Tech budgets are increasing, as is scrutiny of tech’s value,1 especially as most CFOs remain cautious and risk averse.2 Yet to demonstrate the impact of tech investments, many leaders still focus mostly on traditional measures, according to our research, which could shortchange the real value that tech investments generate—and run the risk of having tech programs defunded or underfunded if leadership doesn’t see the kind of return they’d expected or desired.3
In 2023, Deloitte’s Center for Integrated Research surveyed 1,600 business and technology leaders from across industries and around the world to learn which KPIs they use to measure the value of their tech investments. Respondents’ most used KPIs were traditional financial, process performance, and traditional customer metrics (figure 1). While these are fundamental measures, focusing solely on them can risk missing the broader impacts of technology’s value.

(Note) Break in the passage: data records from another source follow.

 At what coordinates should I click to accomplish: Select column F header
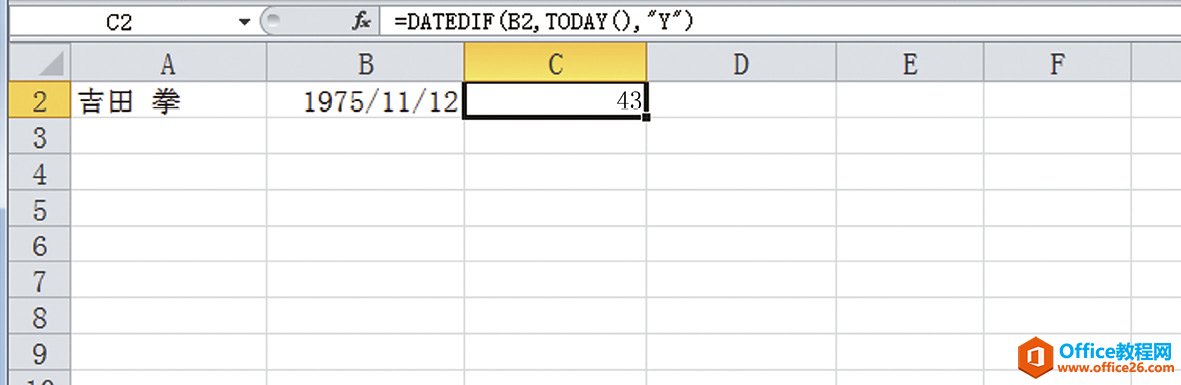[1057, 63]
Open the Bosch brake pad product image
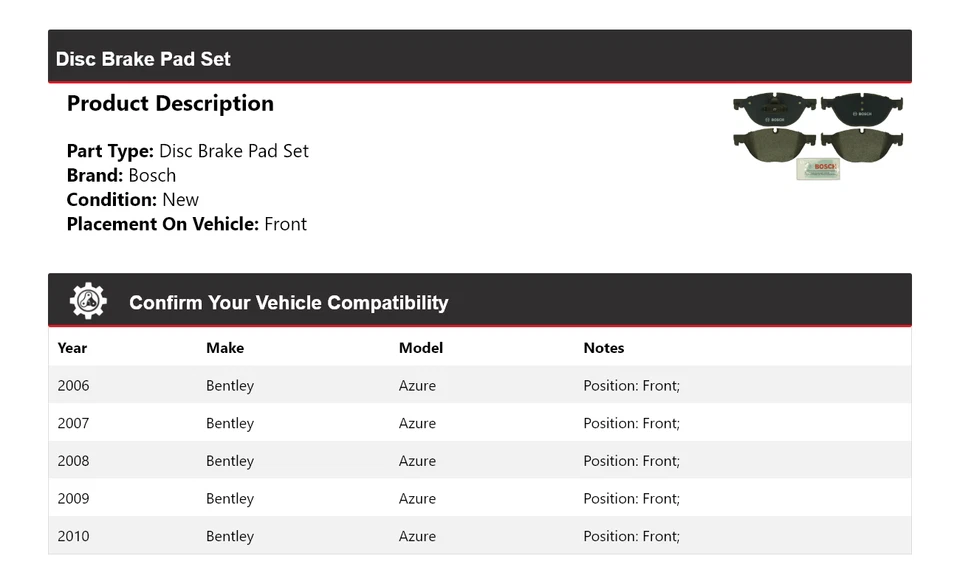The width and height of the screenshot is (960, 584). [817, 137]
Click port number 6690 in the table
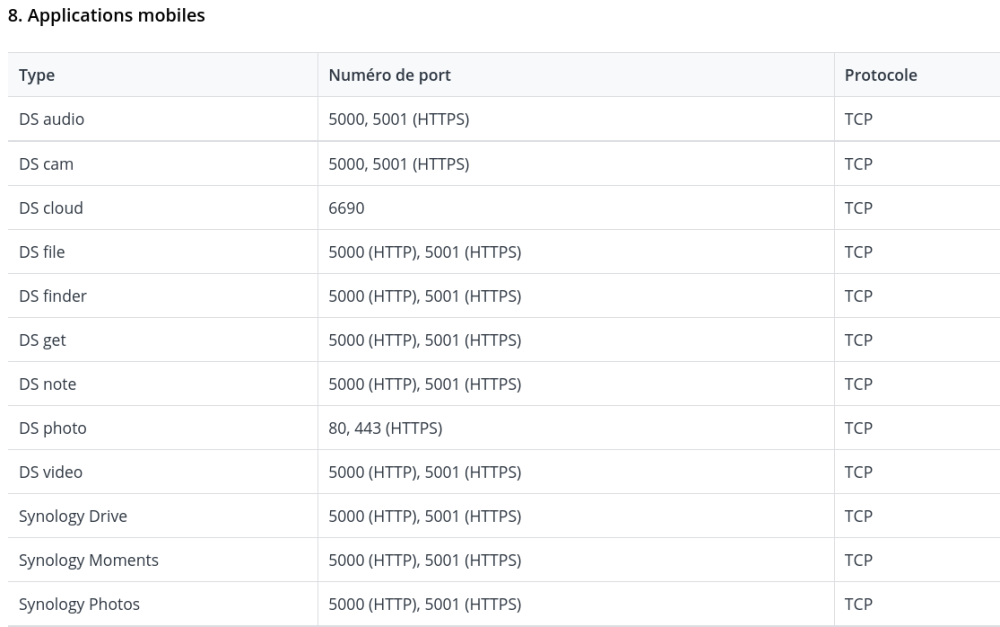The height and width of the screenshot is (627, 1000). (x=349, y=208)
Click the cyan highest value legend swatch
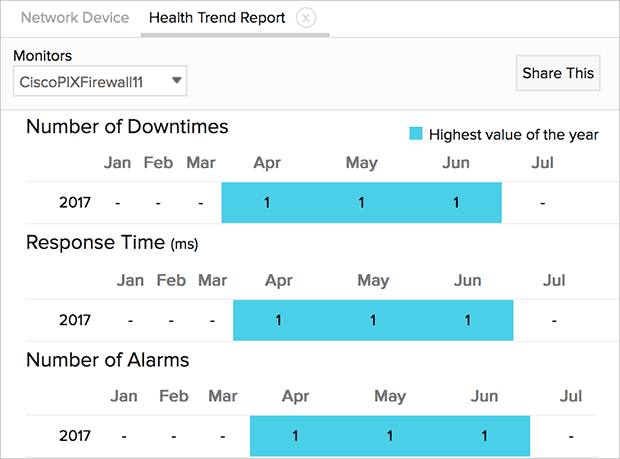This screenshot has height=459, width=620. pyautogui.click(x=416, y=134)
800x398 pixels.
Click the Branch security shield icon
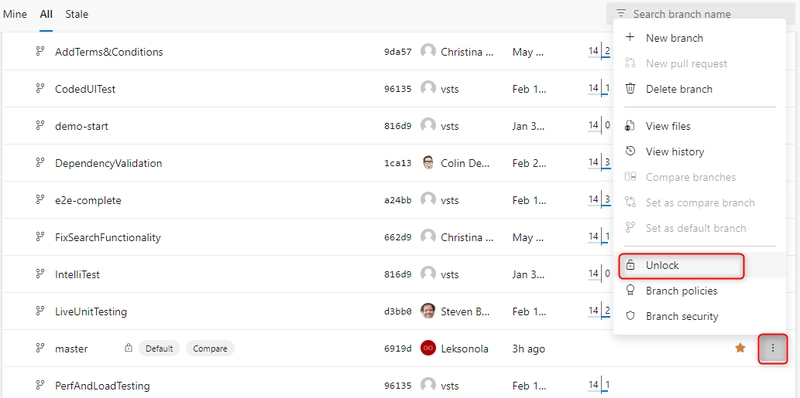tap(631, 316)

Many digital technologies affect the whole organization, its people, and even the planet—for example, by helping companies improve resource efficiency and reduce their environmental impact.4 An organization’s tech investments can also lead to downstream reputational, societal, or even emotional impacts that may not show up in common KPIs.
To fully assess the value of tech investments—and, therefore, protect them—organizations should look both at and beyond their most common impact measures to determine other benefits the tech brings. This wider measurement scope can provide a more complete picture of the value generated, help justify continued funding, and offer a sound and consistent rationale for when not to invest.
Globally, 46% of organizations in the sample, on average, reported that they use purpose-related KPIs “to a large or very large extent” to assess tech’s impact. Sustainability; social ROI; and workforce diversity, equity, and inclusion were among those measures, according to the report. Similarly, sometimes hard-to-quantify workforce KPIs that measure things like talent mobility, experimentation culture, the number of agile teams, and employee retention were among the lowest-used metrics to assess digital value, the survey found.
It can be worth the effort for leaders to expand measurement approaches. According to the research, organizations that adopted a holistic framework for evaluating technology value beyond just financial, process, and customer metrics were 20% more likely to see significant enterprise value from their digital transformations. “It’s possible that, by more holistically measuring value, these organizations can better capture and illuminate it,” says Diana Kearns-Manolatos, a report co-author and the technology transformation research leader in Deloitte’s Center for Integrated Research at Deloitte Services LP. They can illuminate value when they uncover what was always there, but not measured. According to Kearns-Manolatos, organizations might better capture value because “these measures and metrics, in the long term, allow companies to make better [technology] investments and avoid the risk of defunding or underfunding important programs because they’re not accurately reflecting the value of them. And that data intelligence can allow them to better manage those programs going forward.”
Survey respondents said that the barriers to widening their measurement approach include data and collaboration challenges around defining, collecting, and tracking impact measures. In other words, because it’s difficult to predict downstream ripple effects, tech teams could lack the cross-functional relationships needed to connect their tech investments to the full scope of enterprise value impacts.
To address this, consider “uncovering your organization’s purpose-related priorities and how you’ll measure progress against them,” suggests Garima Dhasmana, a report co-author and principal with Deloitte Consulting LLP’s banking and capital markets practice. “In other words, determine a KPI framework based on your values. Then tie all major tech initiatives back to these KPIs for traceability and accountability around intended commitments. This will help you discover those hidden interdependencies between purpose and tech value that we’ve discussed in our report.” The report also notes working with other functions like HR that may already measure relevant workforce health KPIs that translate to tech value. Similarly, corporate sustainability teams likely have important insights to share.
According to Sam Roddick, global head of Deloitte Digital: “Tech has gone from a productivity tool at the periphery of business to a central, supporting function. It very much is the business now.” Therefore, while soft metrics can be complex to quantify, doing so could be essential given technology’s expansive role across the modern enterprise. Regardless of economic headwinds, companies that can account for the diverse and proliferating benefits from technology investments have the potential to drive further funding and support through a deeper, more compelling business case.